Requirement. Copy every record exactly as it stands. Leave the pictures out.

Information provided.
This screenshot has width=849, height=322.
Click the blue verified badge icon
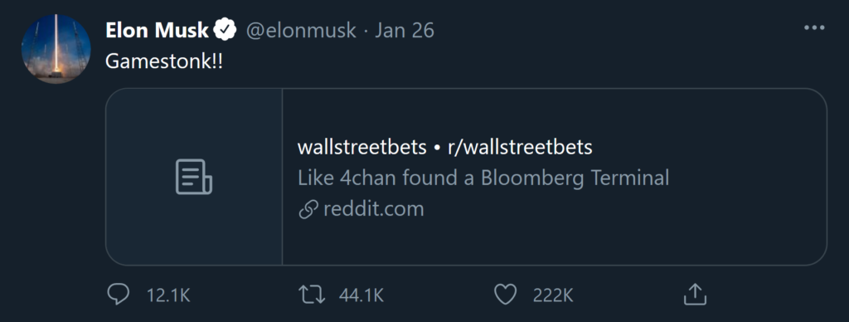click(x=226, y=30)
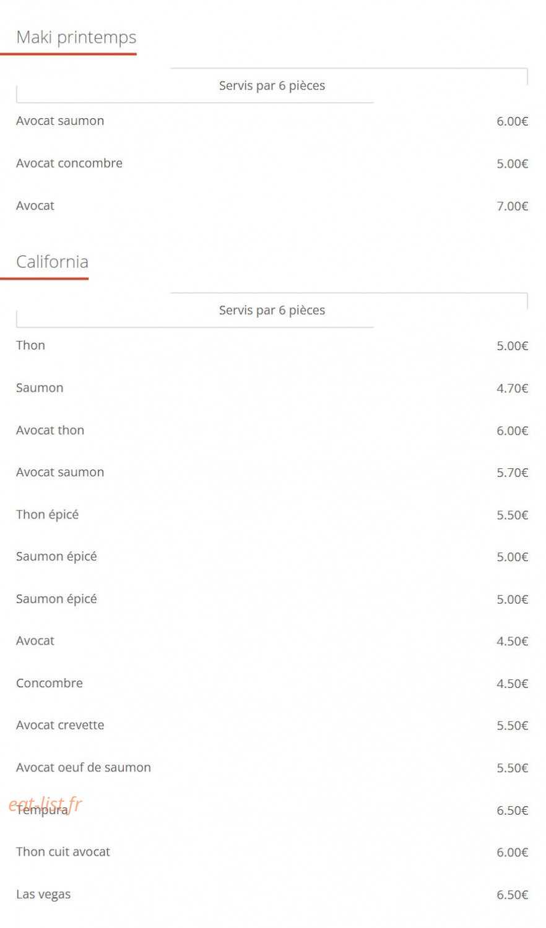This screenshot has width=546, height=928.
Task: Click Servis par 6 pièces under California
Action: click(x=272, y=310)
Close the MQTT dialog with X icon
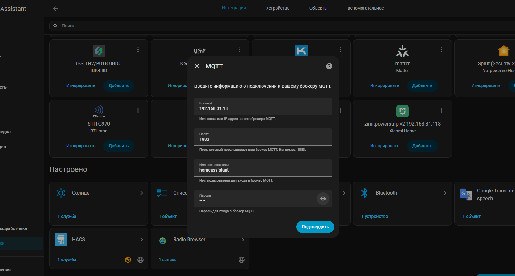Image resolution: width=515 pixels, height=276 pixels. [x=197, y=66]
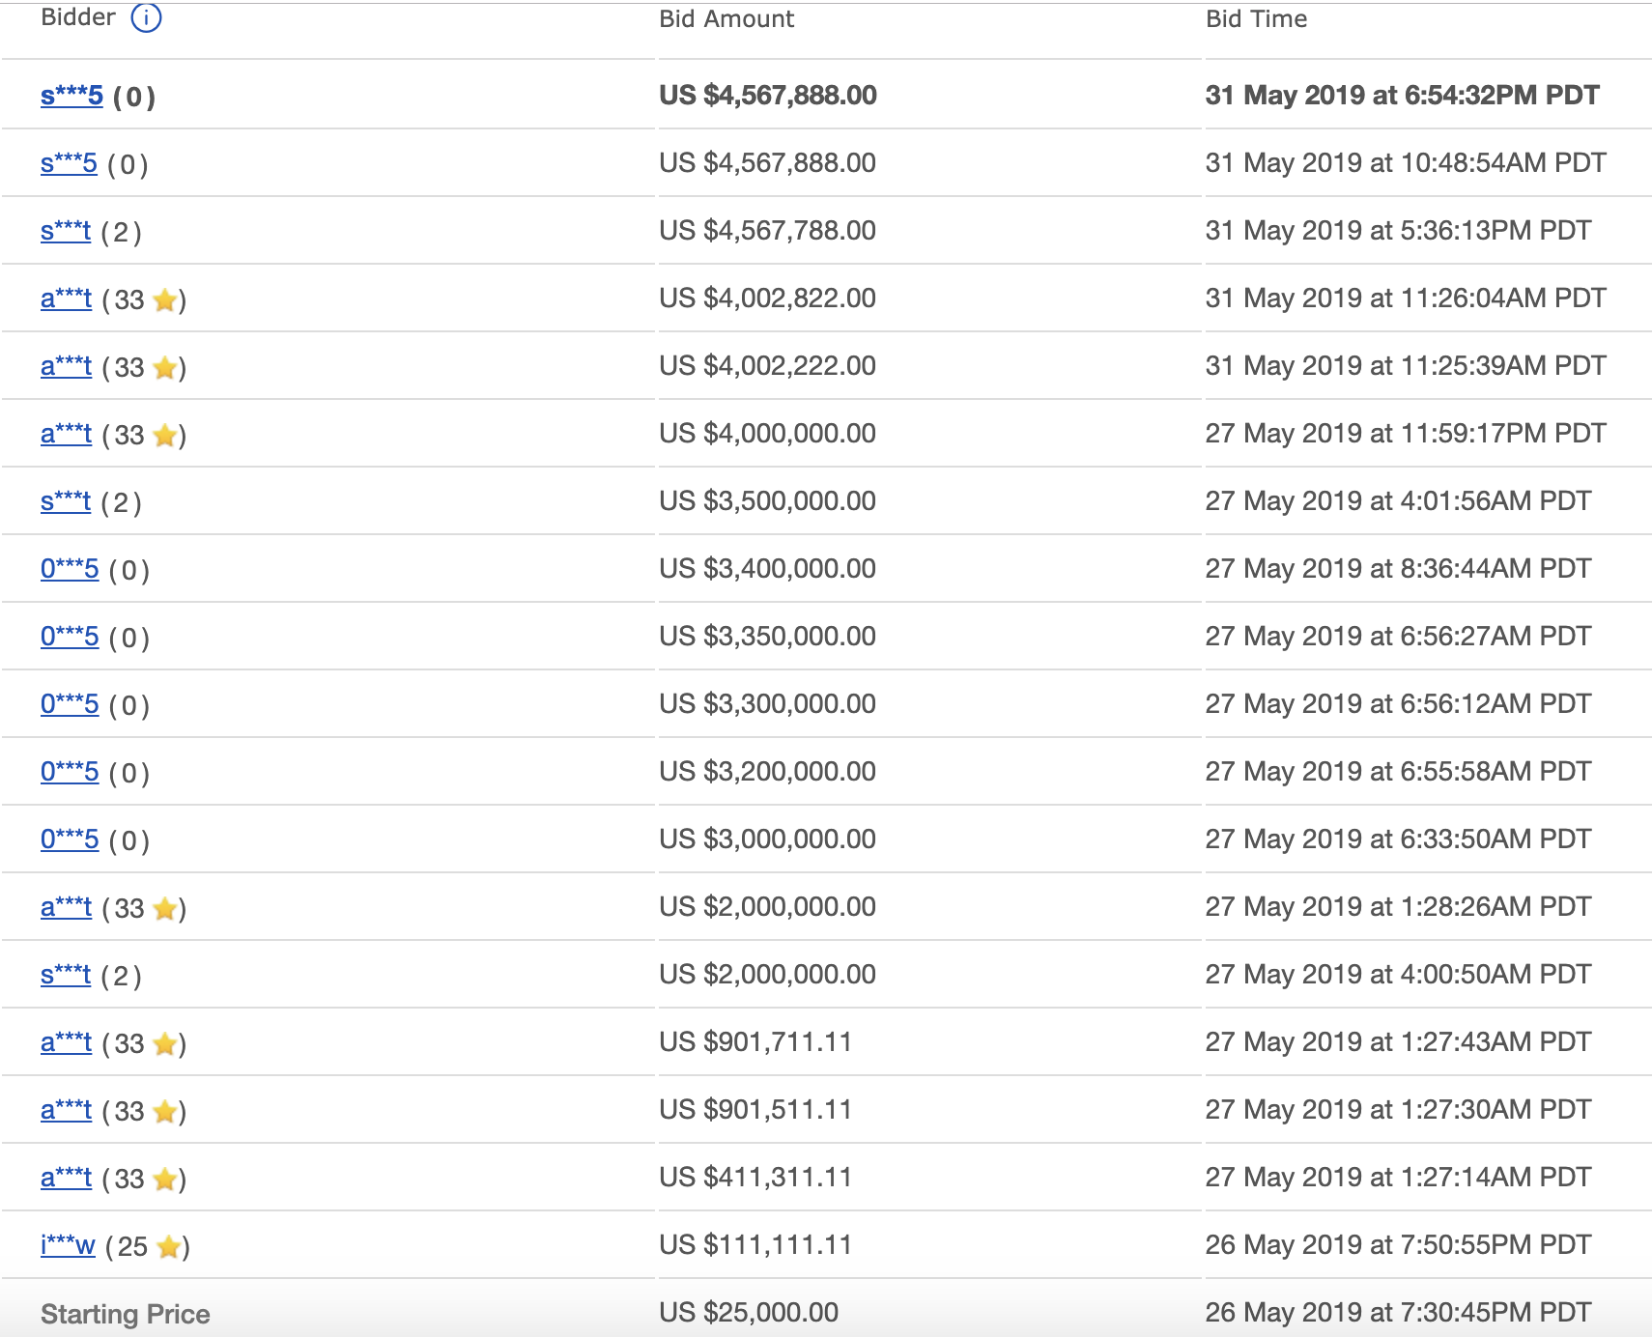Click bidder 0***5 on the $3,000,000.00 bid

(70, 839)
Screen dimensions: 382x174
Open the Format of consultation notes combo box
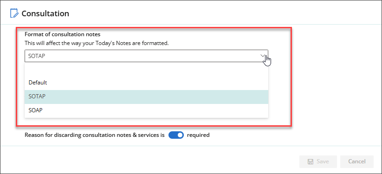tap(146, 56)
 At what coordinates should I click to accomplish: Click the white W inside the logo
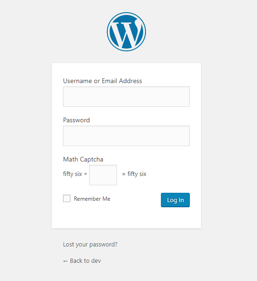coord(126,35)
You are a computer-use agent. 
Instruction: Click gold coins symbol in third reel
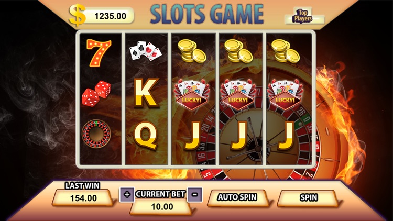tap(192, 51)
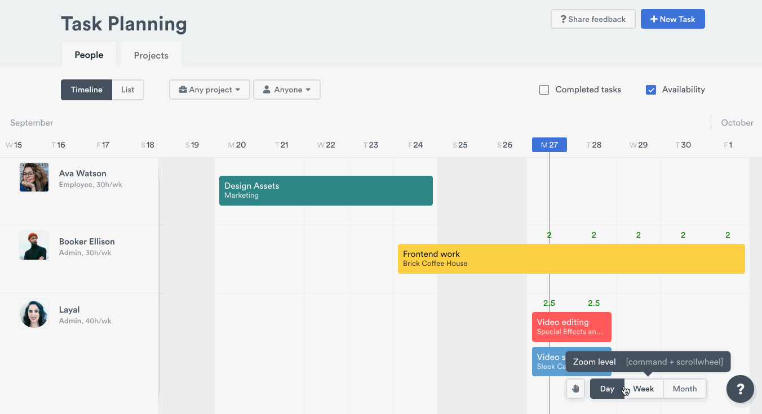Select the Timeline view toggle
This screenshot has width=762, height=414.
click(x=86, y=90)
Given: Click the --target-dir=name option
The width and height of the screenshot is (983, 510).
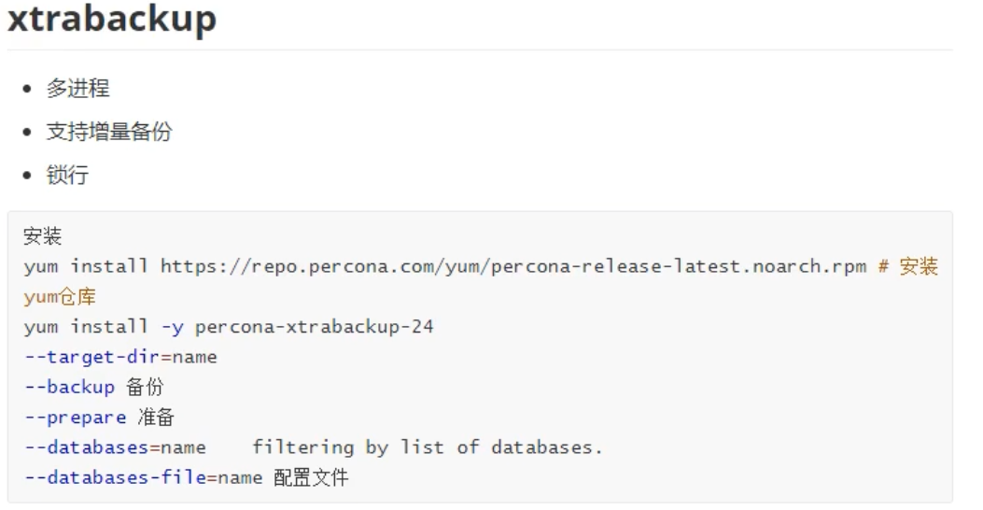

Written solution.
This screenshot has width=849, height=322.
Click the blue verified badge icon
click(x=226, y=30)
This screenshot has width=546, height=928.
Task: Click Servis par 6 pièces under California
Action: click(x=272, y=310)
Close the MQTT dialog with X icon
Image resolution: width=515 pixels, height=276 pixels. [x=197, y=66]
Click bidder 0***5 on the $3,000,000.00 bid

(70, 839)
Screen dimensions: 382x174
Open the Format of consultation notes combo box
tap(146, 56)
 At what coordinates should I click to accomplish: Click the white W inside the logo
coord(126,35)
You are a computer-use agent. 
Instruction: Click gold coins symbol in third reel
tap(192, 51)
Select the Timeline view toggle
This screenshot has width=762, height=414.
click(x=86, y=90)
Given: Click the --target-dir=name option
The width and height of the screenshot is (983, 510).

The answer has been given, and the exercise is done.